═════ SUPPLIED RECORDS ═════

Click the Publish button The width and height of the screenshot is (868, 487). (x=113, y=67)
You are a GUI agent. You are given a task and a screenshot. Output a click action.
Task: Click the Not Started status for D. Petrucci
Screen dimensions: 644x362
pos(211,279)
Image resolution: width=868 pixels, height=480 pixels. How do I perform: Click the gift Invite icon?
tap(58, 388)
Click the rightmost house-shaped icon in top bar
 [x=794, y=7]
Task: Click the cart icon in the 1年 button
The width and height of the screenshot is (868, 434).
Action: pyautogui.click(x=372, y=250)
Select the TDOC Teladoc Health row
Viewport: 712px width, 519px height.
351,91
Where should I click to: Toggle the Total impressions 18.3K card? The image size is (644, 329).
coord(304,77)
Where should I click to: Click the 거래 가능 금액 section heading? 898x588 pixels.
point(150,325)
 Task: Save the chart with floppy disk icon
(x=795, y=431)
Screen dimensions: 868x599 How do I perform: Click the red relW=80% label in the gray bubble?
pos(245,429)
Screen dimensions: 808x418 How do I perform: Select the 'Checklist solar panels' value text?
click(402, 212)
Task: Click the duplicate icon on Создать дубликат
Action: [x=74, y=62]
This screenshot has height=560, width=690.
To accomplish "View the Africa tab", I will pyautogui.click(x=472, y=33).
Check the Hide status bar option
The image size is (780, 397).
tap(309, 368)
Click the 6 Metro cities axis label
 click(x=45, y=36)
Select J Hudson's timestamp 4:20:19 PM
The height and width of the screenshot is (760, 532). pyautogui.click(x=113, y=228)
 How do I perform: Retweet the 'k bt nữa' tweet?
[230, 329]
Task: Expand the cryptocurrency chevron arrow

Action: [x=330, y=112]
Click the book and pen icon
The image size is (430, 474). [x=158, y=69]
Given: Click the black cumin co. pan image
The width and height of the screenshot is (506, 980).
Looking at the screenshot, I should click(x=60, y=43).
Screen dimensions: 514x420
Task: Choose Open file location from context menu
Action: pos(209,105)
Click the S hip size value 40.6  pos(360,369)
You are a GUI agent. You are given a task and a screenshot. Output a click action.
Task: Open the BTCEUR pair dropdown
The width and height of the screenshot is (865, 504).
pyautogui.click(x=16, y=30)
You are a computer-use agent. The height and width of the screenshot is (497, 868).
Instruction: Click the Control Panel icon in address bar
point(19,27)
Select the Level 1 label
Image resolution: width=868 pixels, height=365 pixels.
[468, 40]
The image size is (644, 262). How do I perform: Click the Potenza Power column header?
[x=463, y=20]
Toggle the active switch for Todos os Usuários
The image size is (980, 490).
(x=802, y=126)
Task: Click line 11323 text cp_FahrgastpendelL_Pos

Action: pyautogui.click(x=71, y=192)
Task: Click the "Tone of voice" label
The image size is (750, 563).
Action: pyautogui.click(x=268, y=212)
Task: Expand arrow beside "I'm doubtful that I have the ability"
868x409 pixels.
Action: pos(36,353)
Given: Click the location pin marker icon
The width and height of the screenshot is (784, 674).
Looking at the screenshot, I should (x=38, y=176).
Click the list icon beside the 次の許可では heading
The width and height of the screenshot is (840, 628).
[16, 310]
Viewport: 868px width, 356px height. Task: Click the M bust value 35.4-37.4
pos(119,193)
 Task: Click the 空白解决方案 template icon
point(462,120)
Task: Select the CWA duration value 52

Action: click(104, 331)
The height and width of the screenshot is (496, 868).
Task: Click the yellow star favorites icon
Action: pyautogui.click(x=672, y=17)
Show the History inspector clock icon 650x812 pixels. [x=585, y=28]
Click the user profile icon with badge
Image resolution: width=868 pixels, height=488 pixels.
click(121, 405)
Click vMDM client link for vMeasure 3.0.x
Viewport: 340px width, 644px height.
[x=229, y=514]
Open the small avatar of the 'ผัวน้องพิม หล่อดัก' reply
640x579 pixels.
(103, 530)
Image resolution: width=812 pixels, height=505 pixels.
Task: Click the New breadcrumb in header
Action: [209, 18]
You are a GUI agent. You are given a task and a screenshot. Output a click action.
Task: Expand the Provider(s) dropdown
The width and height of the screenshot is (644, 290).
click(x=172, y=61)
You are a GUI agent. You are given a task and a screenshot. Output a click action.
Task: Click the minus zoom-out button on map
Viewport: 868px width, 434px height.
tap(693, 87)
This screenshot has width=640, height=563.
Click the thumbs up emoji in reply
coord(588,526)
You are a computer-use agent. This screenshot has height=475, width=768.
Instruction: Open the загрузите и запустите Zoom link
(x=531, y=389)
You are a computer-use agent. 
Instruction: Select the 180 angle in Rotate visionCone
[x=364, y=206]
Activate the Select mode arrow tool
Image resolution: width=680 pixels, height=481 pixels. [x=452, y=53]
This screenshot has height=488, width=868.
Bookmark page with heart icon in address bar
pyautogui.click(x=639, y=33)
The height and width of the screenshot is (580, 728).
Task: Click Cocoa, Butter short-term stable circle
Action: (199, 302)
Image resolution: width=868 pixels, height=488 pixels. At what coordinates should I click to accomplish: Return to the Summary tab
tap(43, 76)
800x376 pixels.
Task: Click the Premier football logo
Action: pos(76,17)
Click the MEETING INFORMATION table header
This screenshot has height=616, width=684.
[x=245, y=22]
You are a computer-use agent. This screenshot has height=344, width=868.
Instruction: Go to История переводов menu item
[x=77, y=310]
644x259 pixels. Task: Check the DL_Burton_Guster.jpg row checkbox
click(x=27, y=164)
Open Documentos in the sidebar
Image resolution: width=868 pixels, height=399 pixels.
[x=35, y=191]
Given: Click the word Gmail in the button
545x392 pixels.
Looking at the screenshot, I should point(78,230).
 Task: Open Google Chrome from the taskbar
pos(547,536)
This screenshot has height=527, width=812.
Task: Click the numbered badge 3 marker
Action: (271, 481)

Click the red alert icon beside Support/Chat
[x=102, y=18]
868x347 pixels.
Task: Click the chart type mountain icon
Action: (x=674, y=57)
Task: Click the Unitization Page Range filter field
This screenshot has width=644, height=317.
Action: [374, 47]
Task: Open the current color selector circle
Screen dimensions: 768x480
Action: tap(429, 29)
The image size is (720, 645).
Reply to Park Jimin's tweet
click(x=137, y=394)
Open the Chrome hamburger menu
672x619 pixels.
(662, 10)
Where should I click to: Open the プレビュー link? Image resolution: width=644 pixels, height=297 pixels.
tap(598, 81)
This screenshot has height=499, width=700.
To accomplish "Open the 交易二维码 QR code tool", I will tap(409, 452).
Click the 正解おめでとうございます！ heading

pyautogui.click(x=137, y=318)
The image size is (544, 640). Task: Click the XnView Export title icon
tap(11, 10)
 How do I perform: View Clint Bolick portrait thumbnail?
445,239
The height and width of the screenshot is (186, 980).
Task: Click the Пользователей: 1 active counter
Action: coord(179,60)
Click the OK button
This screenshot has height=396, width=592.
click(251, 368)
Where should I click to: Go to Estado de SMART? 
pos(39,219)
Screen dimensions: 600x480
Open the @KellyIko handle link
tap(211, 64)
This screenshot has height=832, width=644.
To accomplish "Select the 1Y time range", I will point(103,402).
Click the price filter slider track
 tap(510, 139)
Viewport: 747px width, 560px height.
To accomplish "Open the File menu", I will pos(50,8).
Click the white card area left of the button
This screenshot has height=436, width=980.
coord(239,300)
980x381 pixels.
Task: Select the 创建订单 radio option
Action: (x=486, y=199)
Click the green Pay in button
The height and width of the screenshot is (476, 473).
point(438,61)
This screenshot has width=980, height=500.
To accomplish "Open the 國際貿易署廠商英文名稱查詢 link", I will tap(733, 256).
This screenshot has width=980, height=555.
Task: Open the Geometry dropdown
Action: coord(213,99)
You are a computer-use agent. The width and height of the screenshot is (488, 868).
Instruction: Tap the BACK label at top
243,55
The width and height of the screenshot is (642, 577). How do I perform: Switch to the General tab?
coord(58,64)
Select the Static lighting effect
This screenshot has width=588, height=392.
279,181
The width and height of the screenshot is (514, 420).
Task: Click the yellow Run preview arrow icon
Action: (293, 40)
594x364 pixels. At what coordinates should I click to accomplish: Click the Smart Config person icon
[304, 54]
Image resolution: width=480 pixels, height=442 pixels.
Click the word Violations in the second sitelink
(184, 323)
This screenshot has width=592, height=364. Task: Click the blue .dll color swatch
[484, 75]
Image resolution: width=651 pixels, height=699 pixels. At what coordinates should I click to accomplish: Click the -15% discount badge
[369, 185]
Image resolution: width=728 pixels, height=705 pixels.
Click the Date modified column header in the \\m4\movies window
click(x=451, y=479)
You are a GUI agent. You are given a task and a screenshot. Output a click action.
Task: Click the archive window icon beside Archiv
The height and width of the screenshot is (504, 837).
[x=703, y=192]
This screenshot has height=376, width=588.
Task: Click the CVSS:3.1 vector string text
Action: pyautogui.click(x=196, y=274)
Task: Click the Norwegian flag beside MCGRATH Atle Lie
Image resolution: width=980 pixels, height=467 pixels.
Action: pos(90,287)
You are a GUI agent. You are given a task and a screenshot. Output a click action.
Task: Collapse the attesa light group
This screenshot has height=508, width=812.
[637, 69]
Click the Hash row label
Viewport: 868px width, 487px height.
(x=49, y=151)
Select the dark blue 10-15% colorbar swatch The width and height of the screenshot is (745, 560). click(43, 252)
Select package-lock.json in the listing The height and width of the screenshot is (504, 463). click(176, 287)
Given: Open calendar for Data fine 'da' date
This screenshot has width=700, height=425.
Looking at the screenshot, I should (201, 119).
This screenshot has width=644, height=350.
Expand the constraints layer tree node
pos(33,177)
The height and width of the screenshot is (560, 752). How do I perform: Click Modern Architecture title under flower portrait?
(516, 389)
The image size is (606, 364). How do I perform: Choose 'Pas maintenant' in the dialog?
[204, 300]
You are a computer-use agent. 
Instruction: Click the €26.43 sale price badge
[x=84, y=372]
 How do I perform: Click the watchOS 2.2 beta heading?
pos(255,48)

═════

### GOAL OF THE EXERCISE
Lines of the data above that include the string "computer" must each be copied.

### WRITTEN RESPONSE
You are a computer-use agent. The height and width of the screenshot is (497, 868).
You are a computer-use agent. This screenshot has height=475, width=768.
You are a computer-use agent. 
You are a computer-use agent. This screenshot has height=344, width=868.
You are a computer-use agent. The width and height of the screenshot is (488, 868).
You are a computer-use agent. 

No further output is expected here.